▶ _Source material_
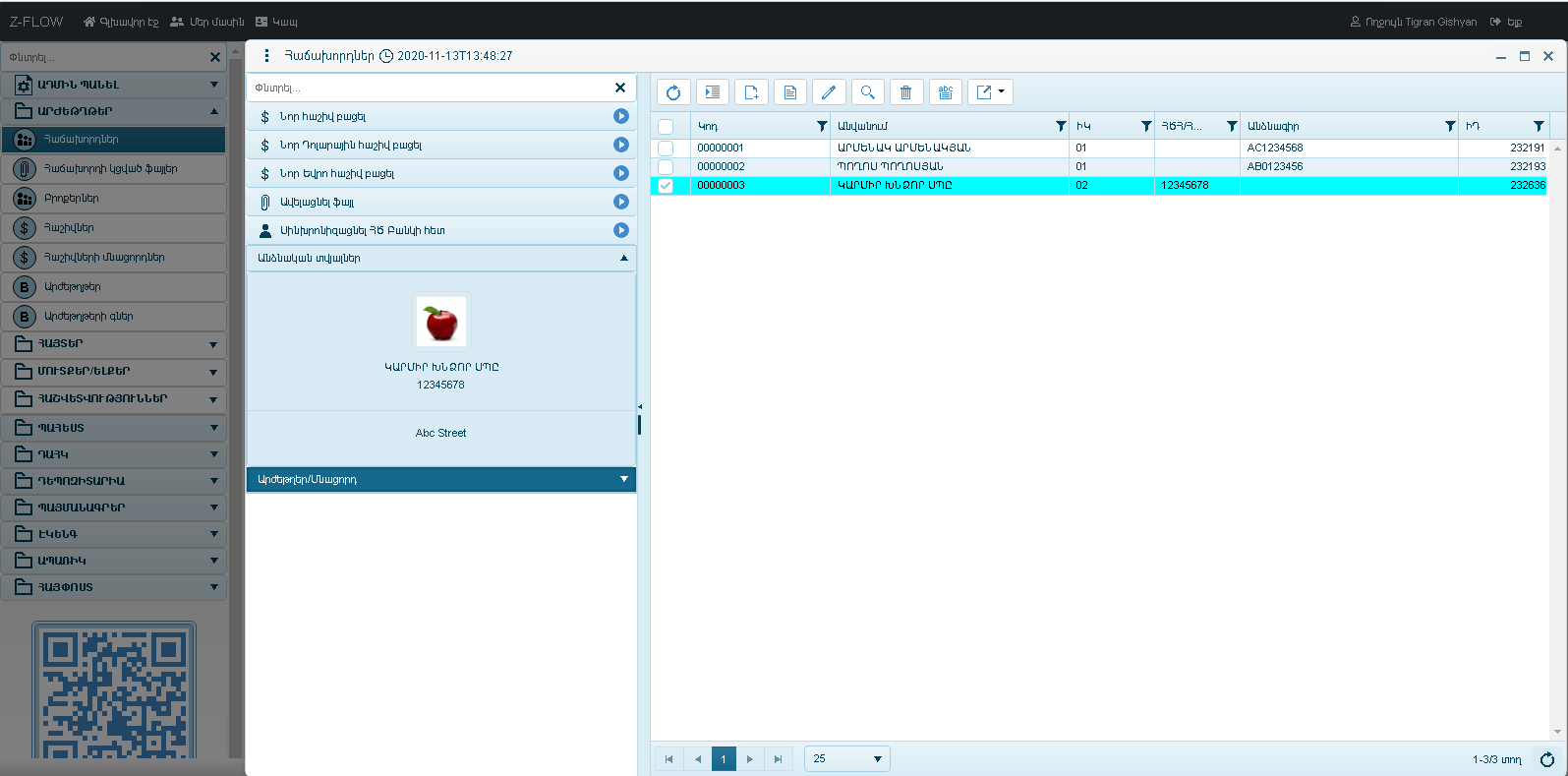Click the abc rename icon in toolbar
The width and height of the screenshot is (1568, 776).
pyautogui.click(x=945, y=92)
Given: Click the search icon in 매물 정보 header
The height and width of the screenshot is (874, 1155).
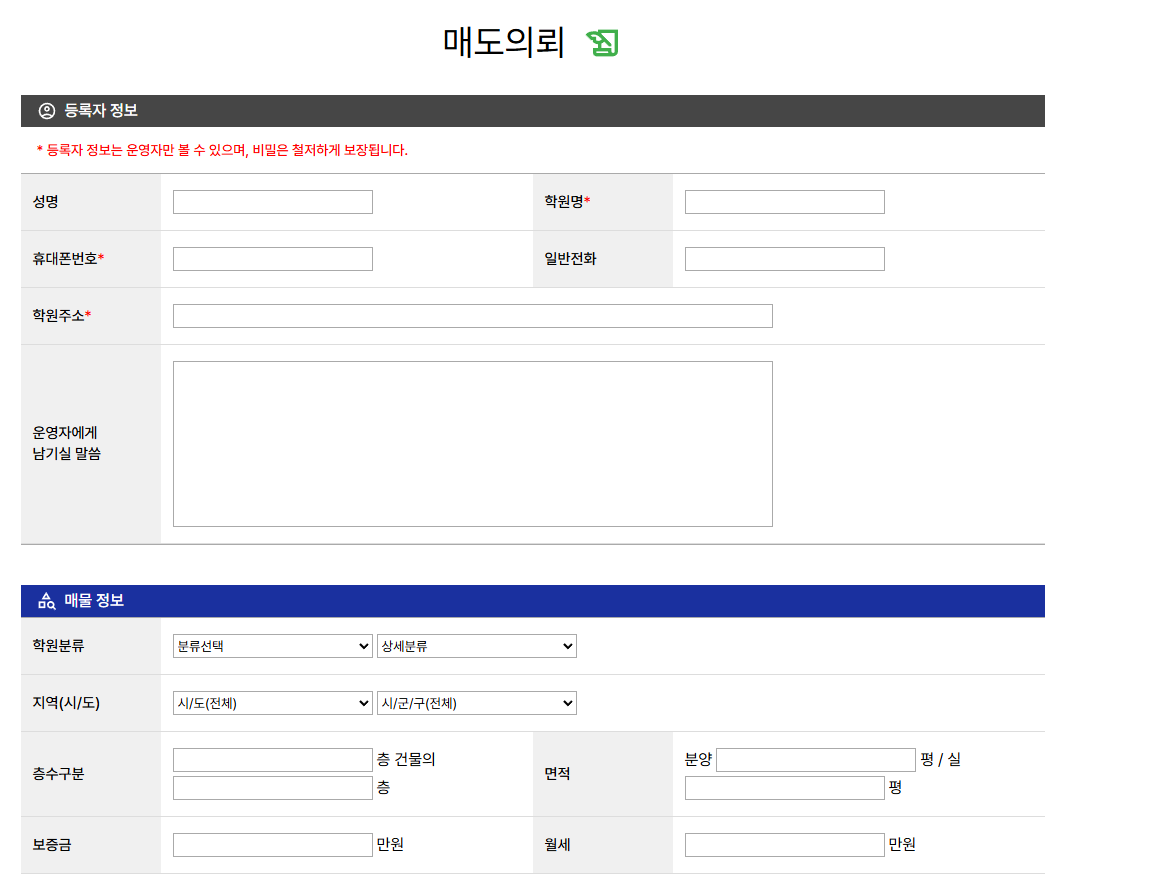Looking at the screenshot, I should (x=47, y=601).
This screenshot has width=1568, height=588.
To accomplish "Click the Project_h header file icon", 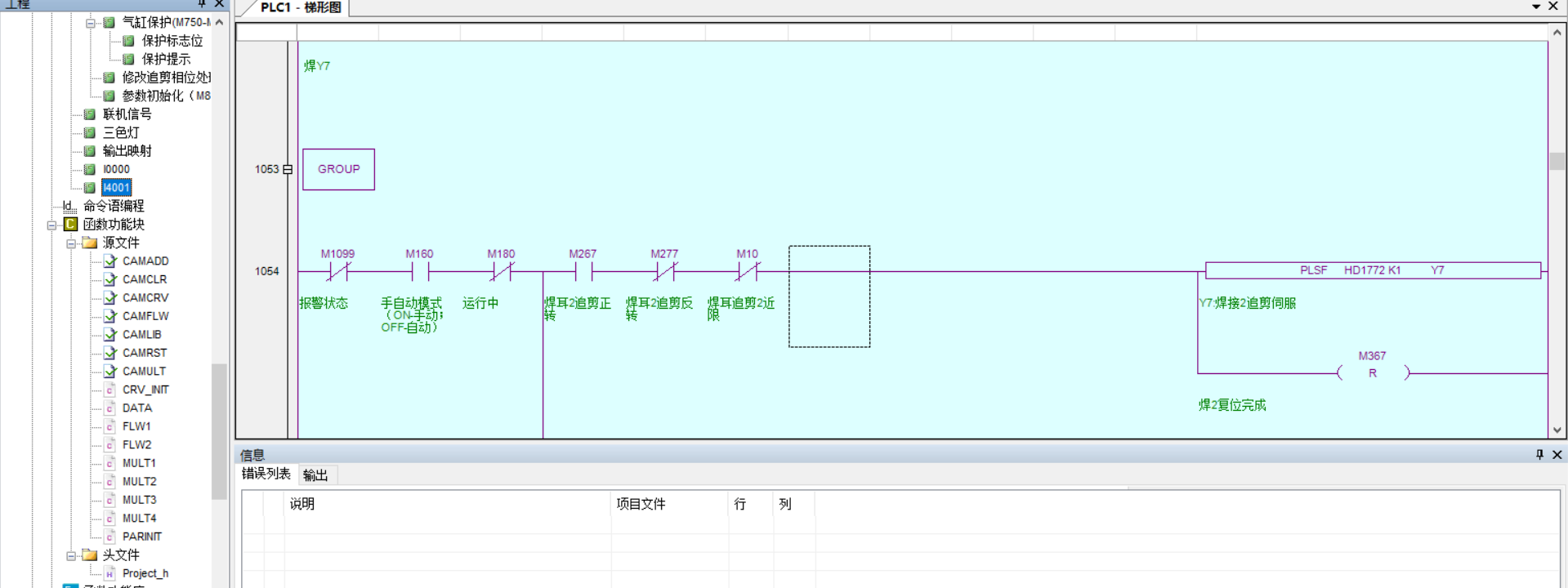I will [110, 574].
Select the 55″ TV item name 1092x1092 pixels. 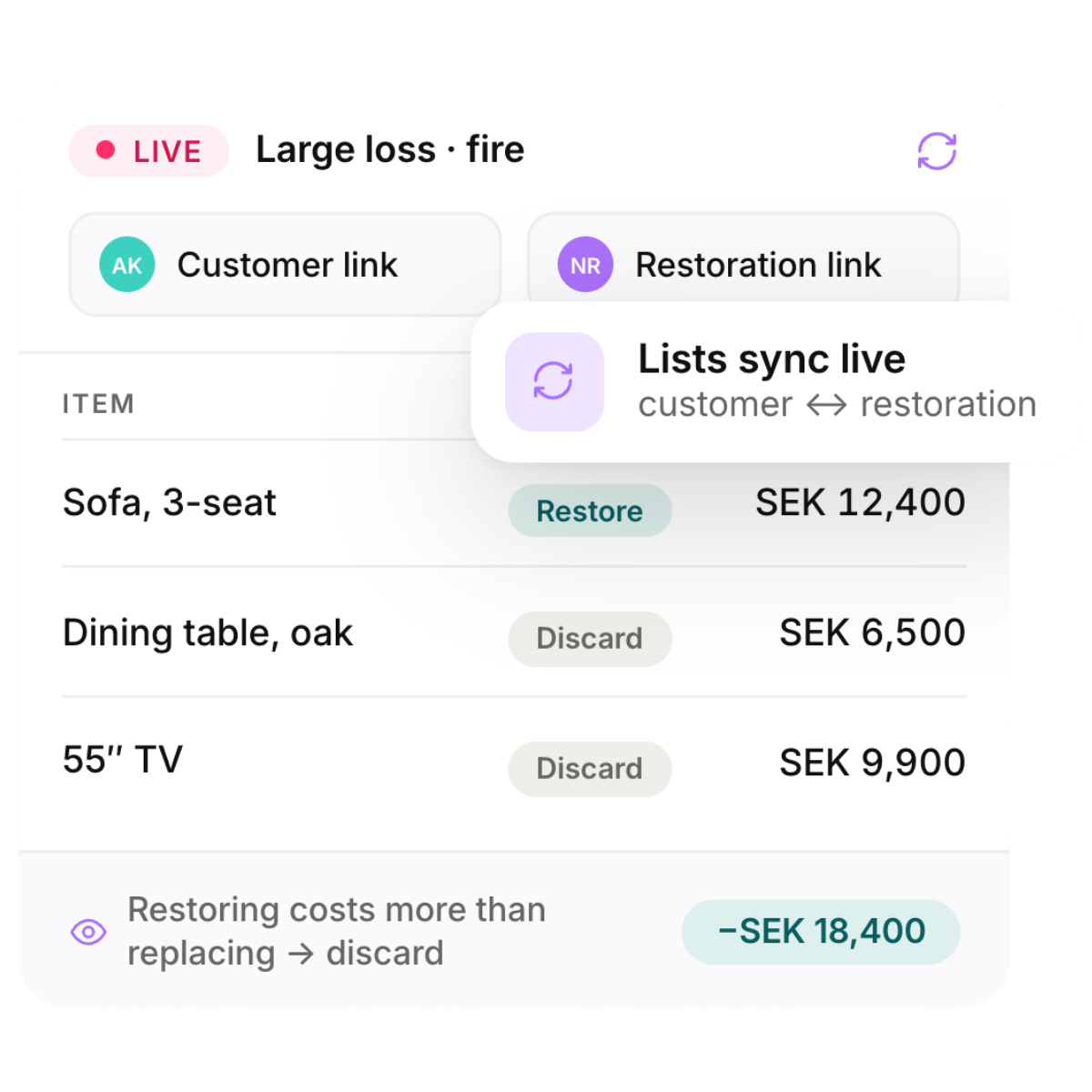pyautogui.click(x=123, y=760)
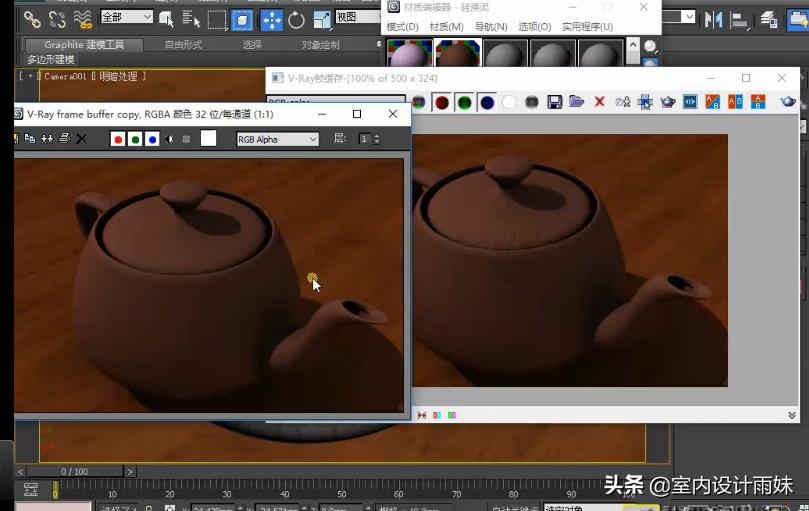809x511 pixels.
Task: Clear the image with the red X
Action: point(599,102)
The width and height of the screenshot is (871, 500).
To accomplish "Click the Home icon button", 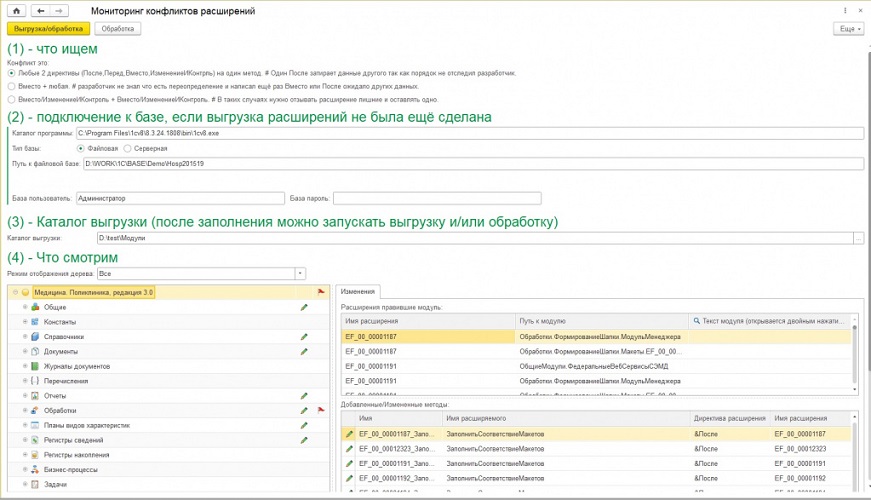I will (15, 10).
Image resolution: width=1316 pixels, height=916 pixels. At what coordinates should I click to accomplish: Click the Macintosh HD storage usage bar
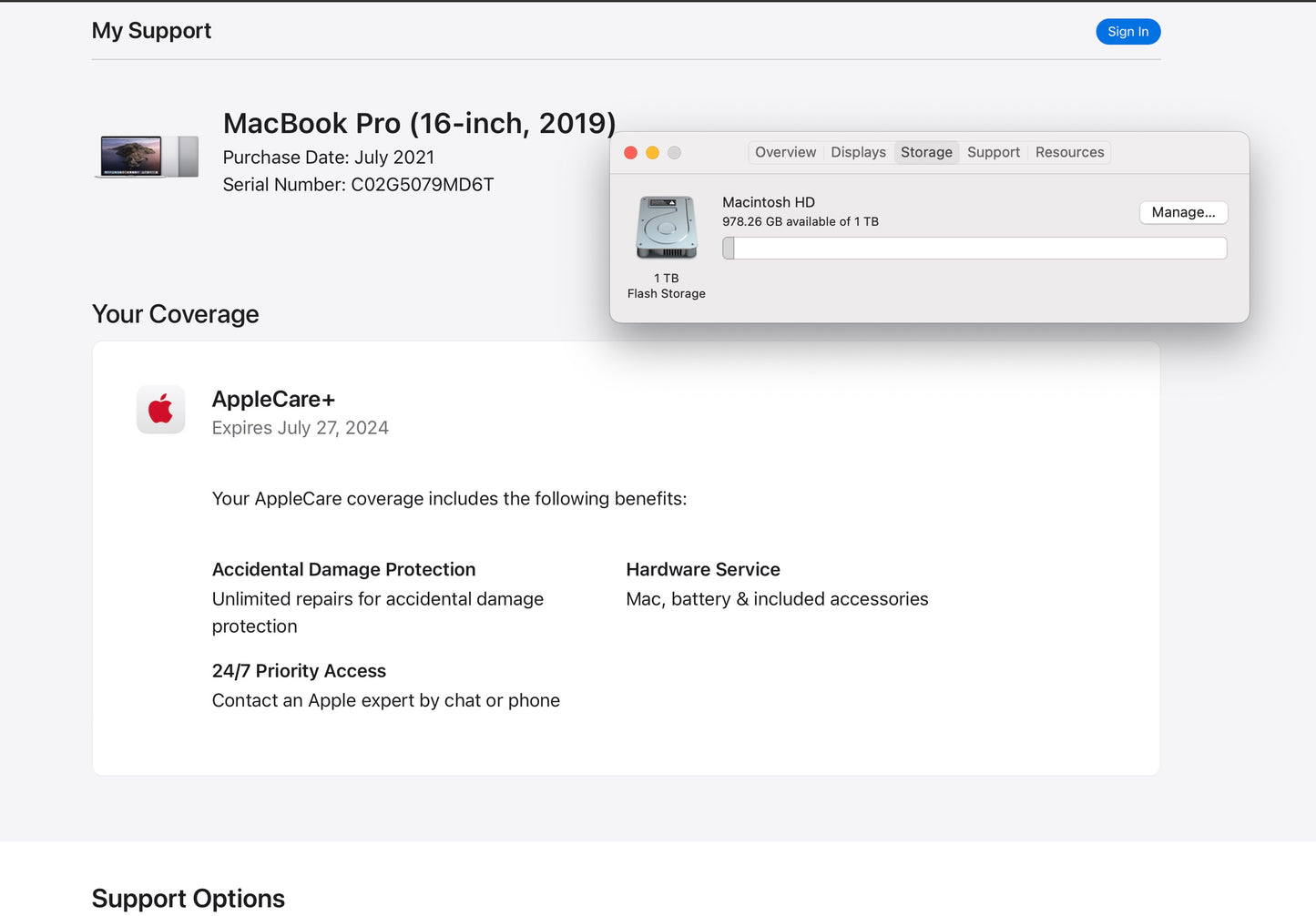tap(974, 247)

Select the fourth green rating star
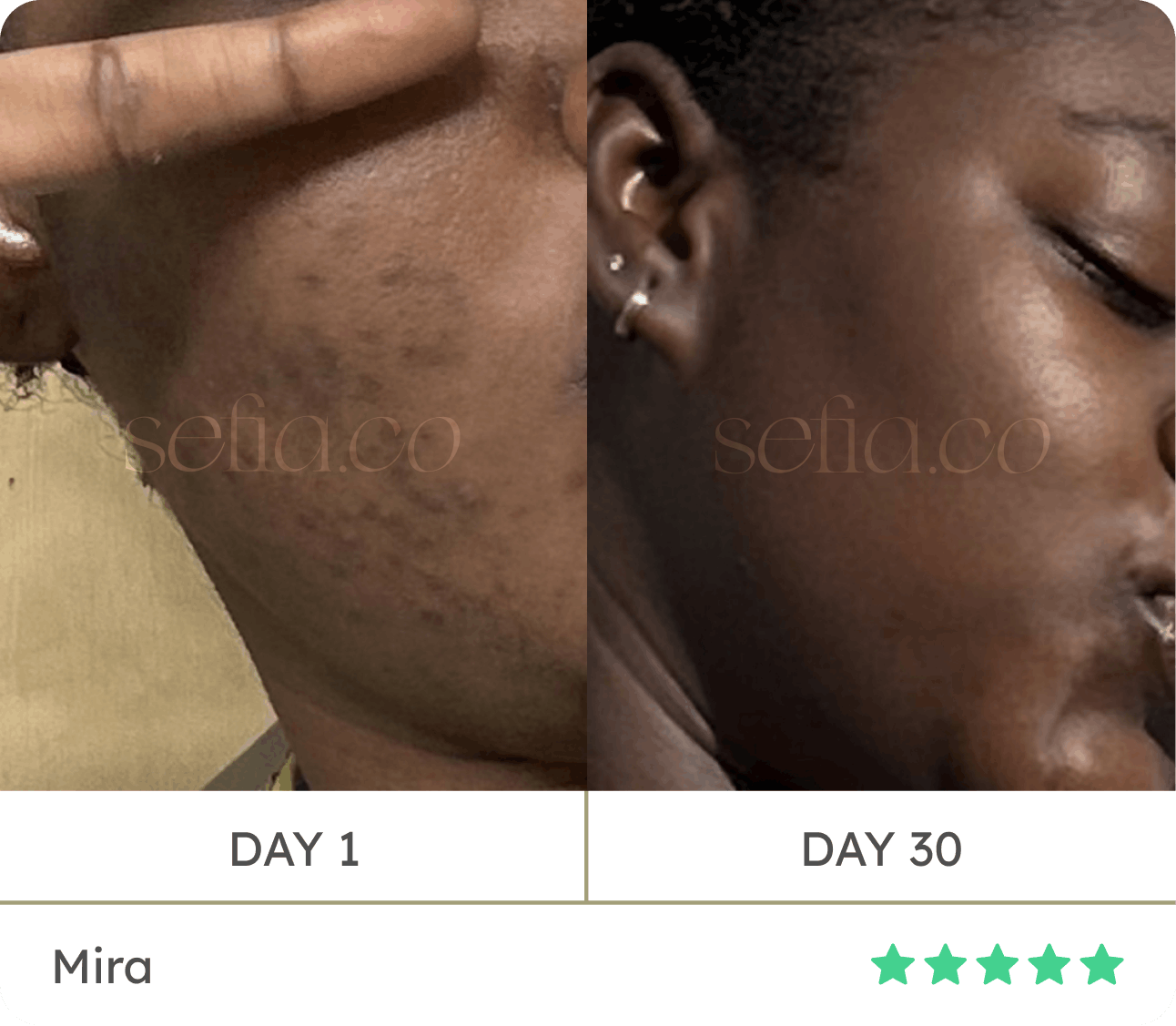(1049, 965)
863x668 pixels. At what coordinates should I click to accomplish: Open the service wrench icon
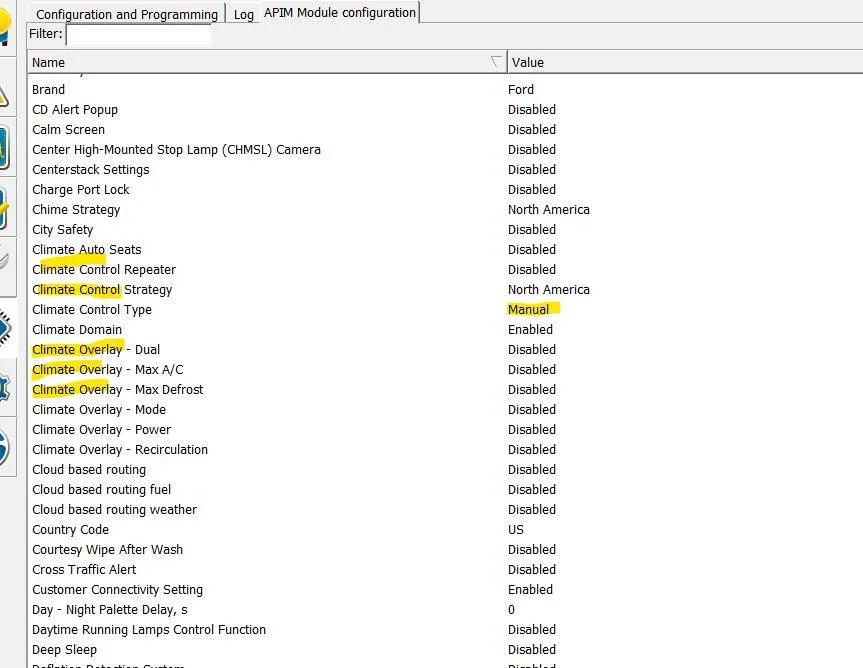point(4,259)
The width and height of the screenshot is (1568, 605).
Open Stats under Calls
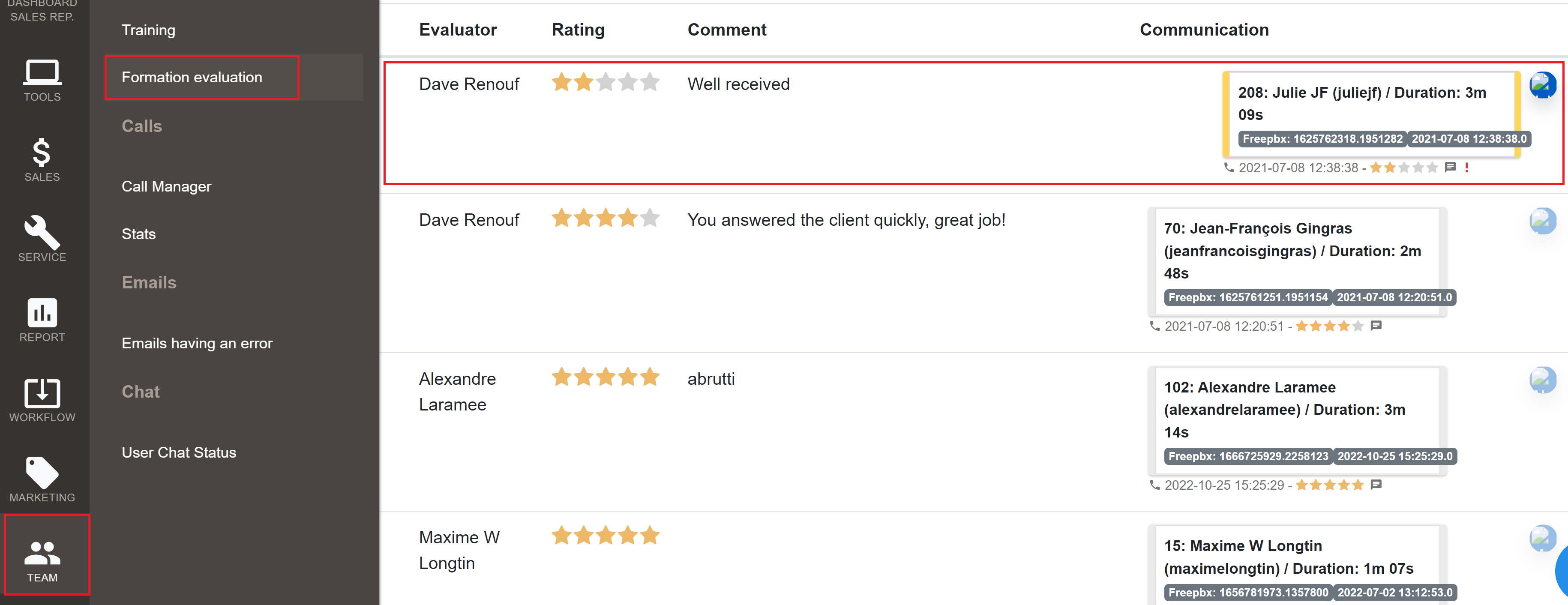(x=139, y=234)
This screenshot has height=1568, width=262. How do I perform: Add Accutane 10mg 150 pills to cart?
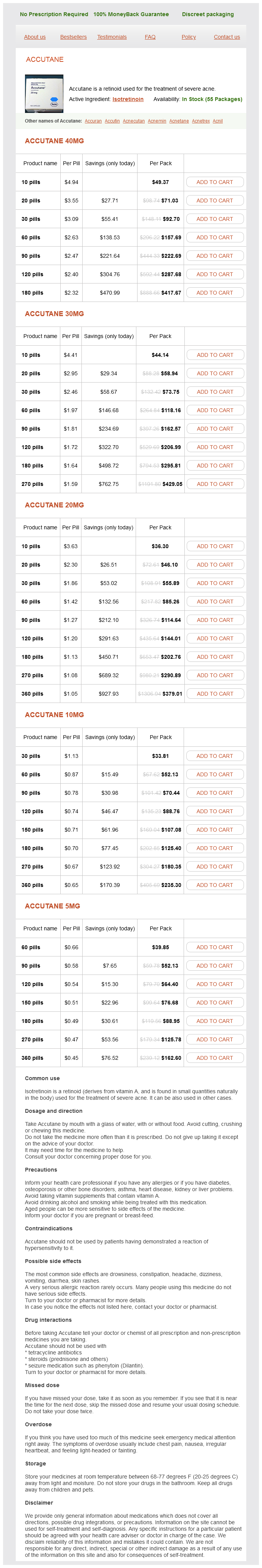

▶ _Work instructions_
Transcribe, please, the lines from the one holding "Select the fourth green rating star" to the final line of the material, both included, exactly and with no extra lines, and skip the pictures.

▶ _Answer to the problem_
Select the fourth green rating star
(1049, 965)
863x668 pixels. At what coordinates should I click to accomplish: Open the service wrench icon
point(4,259)
The width and height of the screenshot is (1568, 605).
Open Stats under Calls
(x=139, y=234)
This screenshot has height=1568, width=262. How do I perform: Add Accutane 10mg 150 pills to cart?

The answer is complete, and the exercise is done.